What could have happened? They were supposed to have a spaghetti dinner? Jim was coming? Jim! After a moment’s reassurance, he got up and slipped into his robe and walked around the two double beds to look at Lucky. She was sleeping soundly, deeply, peacefully (repletely, even?), sleeping on her stomach with her head turned away from his bed and toward where he now stood, the champagne-colored hair spread out in the moonlight like a halo. She was breathing softly and evenly, deliciously, through her mouth. Totally relaxed. Like after sex. Everything seemed to be becoming a symbol, a Symbol, crazy Symbols, suddenly. Was everything what it really seemed to be, or was it all his imagination? He rubbed his hand hard over his face several times and then looked at it and saw that it was blue-colored in the chartreuse moonlight.
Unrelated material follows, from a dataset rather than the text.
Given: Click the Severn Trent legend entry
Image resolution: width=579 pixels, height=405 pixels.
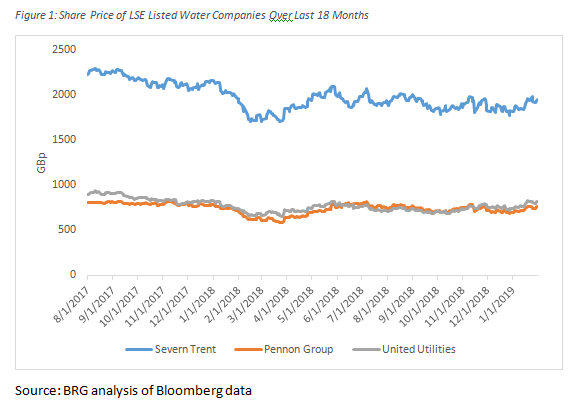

That was scary enough in itself. A blue hand?
Had he lost her? But why say
had? Was
he losing her, was what he meant to say.
Lucky did not wake, and seemed perfectly content to go right on sleeping, perhaps forever. He did not touch her, or try in any way to wake her. Without knowing quite why, he was afraid to. So instead he walked out into the livingroom of the suite. One night light, a stand-up floorlamp, was burning; but it was entirely unnecessary in that moonlight. He could never remember having looked at
things
and seen them so clearly, so distinctly, as if they were all separate and disparate universes, instead of fairly reasonably connected objects in the same room. He felt, quite suddenly and for no reason, the terrible way he had used to feel as a very little boy when he had been told, informed, that he had done a very bad thing. He went into the kitchen.
In the kitchen, which had only a very tiny window—and that covered up with those horrible chintz curtains—he was forced to turn the light on. Immediately he saw the sink: two spaghetti plates, two salad plates, two wineglasses, three highball glasses. All had been put to soak for the housemaid in the morning. When he opened the refrigerator, so violently the door banged back against the too-close wall barking his knuckles, he did not even curse. In the refrigerator, seen under its own interior light, was a large earthenware bowl of spaghetti and sauce—and of course all the other normal stuff: beer, Seven-Up, Coke, a dried-up piece of old salami. Each of them, each object and each group, looked as though he had never seen them before. Grant was suddenly and simultaneously ravenously hungry, and sick at his stomach and unable to eat. Forcing himself, he got out the bowl and getting a fork out of the drawer, wolfed down the cold spaghetti and meat sauce until his belly felt full. It did not take a lot of spaghetti to achieve this. Then he put back the bowl, switched off the light, went back into the moonlit sitting room, got a full bottle of whiskey and sat down with it and a bottle of soda. He drank the nearly straight whiskey until he was drunk enough, groggy enough, dopey enough to go back to bed and be sure that he could sleep. It took a while.